2. A composite according to claim 1, wherein the fixed guide means for the main stage comprises a stationary support and a guide rail arranged thereon, the base structure having both ends thereof designed to have guide shoe mating with the guide rails Lift stage.
2. The method of claim 1, wherein the sub-stage has a sub-stage support structure, a sub-stage framework structure and sub-stage drive means, wherein the sub-stage support structure is fixed on a platform surface of the base structure, The sub-stage framework structure is rectangular in shape with the guide wheels fixed on the frames of the four inner corners, and at the four outer corners of the sub-stage support structure, the guide rails are aligned with the guide wheels And the substage drive means is mounted on the platform surface of the base structure for driving using a winch having a steel wire rope connected to four frameworks of the substage framework structure.
4. The composite structure of claim 3, wherein both inner sides of each corner of the substage framework structure have guide wheels and both outer sides of each corner of the substage support structure comprise guide rails stage.
The motorcycle according to claim 3 or 4, wherein a motor of a winch having a steel wire rope is arranged at an intermediate position, the power of the motor is divided into two parts by a power split gearbox and a transmission shaft, And is distributed to the end steel wire rope rollers through the box.
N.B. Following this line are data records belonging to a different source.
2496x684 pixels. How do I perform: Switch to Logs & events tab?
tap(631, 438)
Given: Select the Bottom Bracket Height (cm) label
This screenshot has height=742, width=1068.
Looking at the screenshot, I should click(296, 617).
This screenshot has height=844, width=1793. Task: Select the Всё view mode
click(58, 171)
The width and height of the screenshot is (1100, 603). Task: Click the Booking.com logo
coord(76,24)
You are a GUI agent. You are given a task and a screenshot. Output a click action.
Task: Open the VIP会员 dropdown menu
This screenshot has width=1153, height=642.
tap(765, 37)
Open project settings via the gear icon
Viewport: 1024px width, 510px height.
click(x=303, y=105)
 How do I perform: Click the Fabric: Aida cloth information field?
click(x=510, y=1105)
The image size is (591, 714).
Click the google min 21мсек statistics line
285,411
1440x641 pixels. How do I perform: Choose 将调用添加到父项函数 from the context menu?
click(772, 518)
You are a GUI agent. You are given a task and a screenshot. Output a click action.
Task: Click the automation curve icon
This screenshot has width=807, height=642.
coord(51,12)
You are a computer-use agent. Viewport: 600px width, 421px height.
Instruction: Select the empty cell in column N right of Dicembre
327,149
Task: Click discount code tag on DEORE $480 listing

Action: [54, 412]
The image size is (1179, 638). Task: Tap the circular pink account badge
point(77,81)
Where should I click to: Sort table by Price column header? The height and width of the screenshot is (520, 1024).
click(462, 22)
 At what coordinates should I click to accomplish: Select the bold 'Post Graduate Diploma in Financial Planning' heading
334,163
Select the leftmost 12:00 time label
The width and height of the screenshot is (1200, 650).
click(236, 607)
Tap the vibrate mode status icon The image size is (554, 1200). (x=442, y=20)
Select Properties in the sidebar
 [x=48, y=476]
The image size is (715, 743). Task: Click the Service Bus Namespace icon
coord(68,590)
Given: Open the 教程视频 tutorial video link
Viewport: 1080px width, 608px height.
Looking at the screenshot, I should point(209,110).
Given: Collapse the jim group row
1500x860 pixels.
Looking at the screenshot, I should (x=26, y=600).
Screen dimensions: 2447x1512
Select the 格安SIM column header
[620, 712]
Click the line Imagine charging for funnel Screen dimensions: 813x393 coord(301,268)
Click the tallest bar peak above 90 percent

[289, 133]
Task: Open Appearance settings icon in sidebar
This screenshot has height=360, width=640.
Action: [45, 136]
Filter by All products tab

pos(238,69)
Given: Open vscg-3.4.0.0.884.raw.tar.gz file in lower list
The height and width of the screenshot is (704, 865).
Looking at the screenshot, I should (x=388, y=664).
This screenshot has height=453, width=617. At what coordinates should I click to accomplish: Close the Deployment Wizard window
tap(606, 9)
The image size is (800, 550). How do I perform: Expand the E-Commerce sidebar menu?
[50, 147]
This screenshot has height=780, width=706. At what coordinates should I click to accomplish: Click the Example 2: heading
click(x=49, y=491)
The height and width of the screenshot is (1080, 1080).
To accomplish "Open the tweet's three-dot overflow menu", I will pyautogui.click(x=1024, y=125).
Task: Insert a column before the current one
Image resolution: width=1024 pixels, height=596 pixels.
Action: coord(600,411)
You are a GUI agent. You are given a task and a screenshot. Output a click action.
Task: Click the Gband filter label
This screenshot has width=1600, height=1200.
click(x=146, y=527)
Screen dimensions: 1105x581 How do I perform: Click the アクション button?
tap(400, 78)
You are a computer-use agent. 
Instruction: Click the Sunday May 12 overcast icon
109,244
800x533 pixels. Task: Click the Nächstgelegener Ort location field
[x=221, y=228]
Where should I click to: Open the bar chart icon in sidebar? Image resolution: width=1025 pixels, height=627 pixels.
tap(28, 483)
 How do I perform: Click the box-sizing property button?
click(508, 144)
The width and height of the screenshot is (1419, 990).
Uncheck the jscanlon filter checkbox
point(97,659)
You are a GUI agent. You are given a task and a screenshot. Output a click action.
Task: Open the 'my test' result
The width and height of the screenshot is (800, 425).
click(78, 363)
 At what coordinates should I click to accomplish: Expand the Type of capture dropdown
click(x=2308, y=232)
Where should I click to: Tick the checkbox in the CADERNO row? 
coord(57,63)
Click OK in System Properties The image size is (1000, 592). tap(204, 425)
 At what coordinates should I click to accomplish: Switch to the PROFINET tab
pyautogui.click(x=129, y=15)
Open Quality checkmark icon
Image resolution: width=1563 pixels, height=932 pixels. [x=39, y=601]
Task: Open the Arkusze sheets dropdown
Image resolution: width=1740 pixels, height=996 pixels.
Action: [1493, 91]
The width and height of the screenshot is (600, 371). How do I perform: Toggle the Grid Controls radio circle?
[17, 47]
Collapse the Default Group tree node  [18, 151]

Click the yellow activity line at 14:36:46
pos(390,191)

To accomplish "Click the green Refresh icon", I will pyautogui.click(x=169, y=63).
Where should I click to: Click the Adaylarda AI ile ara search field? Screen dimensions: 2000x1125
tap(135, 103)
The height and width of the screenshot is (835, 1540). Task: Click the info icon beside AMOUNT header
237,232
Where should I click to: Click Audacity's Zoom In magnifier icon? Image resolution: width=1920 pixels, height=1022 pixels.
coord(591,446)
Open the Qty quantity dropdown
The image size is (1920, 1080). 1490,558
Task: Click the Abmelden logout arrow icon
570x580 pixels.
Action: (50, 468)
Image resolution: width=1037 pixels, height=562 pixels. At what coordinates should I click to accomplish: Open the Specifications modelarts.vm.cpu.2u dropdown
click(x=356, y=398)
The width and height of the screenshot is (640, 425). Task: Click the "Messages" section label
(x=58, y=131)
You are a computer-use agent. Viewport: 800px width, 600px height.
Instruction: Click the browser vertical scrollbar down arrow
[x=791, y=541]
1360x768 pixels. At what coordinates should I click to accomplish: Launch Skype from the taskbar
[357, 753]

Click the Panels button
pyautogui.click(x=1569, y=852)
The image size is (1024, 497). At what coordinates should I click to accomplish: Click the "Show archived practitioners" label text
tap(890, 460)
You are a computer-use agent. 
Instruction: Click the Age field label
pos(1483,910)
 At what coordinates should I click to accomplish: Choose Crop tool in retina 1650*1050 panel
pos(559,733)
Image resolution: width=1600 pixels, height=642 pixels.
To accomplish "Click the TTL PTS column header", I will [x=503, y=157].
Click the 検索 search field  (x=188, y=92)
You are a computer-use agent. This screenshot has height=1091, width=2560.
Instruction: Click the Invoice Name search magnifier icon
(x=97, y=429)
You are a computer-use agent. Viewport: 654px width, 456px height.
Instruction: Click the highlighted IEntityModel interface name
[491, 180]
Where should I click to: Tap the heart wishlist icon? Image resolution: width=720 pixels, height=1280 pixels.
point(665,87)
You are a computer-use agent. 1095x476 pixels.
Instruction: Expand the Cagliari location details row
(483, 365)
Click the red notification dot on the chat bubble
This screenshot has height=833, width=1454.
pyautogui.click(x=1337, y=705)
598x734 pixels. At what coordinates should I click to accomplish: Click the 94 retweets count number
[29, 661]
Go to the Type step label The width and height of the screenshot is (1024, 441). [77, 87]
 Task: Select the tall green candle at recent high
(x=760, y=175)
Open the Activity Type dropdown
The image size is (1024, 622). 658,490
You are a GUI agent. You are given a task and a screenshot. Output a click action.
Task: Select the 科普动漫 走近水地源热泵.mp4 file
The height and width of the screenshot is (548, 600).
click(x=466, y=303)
4. The composite lift stage of claim 3, wherein all four sides of the substage framework structure have a depth of 150 mm, and the four sides are mounted with the LED screen.
2. The apparatus according to claim 1, wherein the driving means for lifting and lowering the main stage uses eight hydraulic cylinders balanced by a position encoder and a load sensor, and the hydraulic cylinder is moved to a limited position where the lifting and lowering stage can reach, Wherein a movement switch is provided to set different positions within the range of movement and the safety side detector device is arranged below the side of the base structure.
The composite lift stage according to claim 1, wherein the main stage has a length of 18 m to 33 m, a width of 3 m to 6 m, and a lift of the main stage of 15.5 m.
9. The multiple lift stage according to claim 8, wherein the sub-stage is divided into two columns of 11 columns in each column having a cross-sectional area of 3 m x 3 m and a lift range for the main stage of 4 m.
The composite lift stage according to claim 1, wherein the sub-stage is fixed on a platform surface of the main stage in a chess plate-like manner.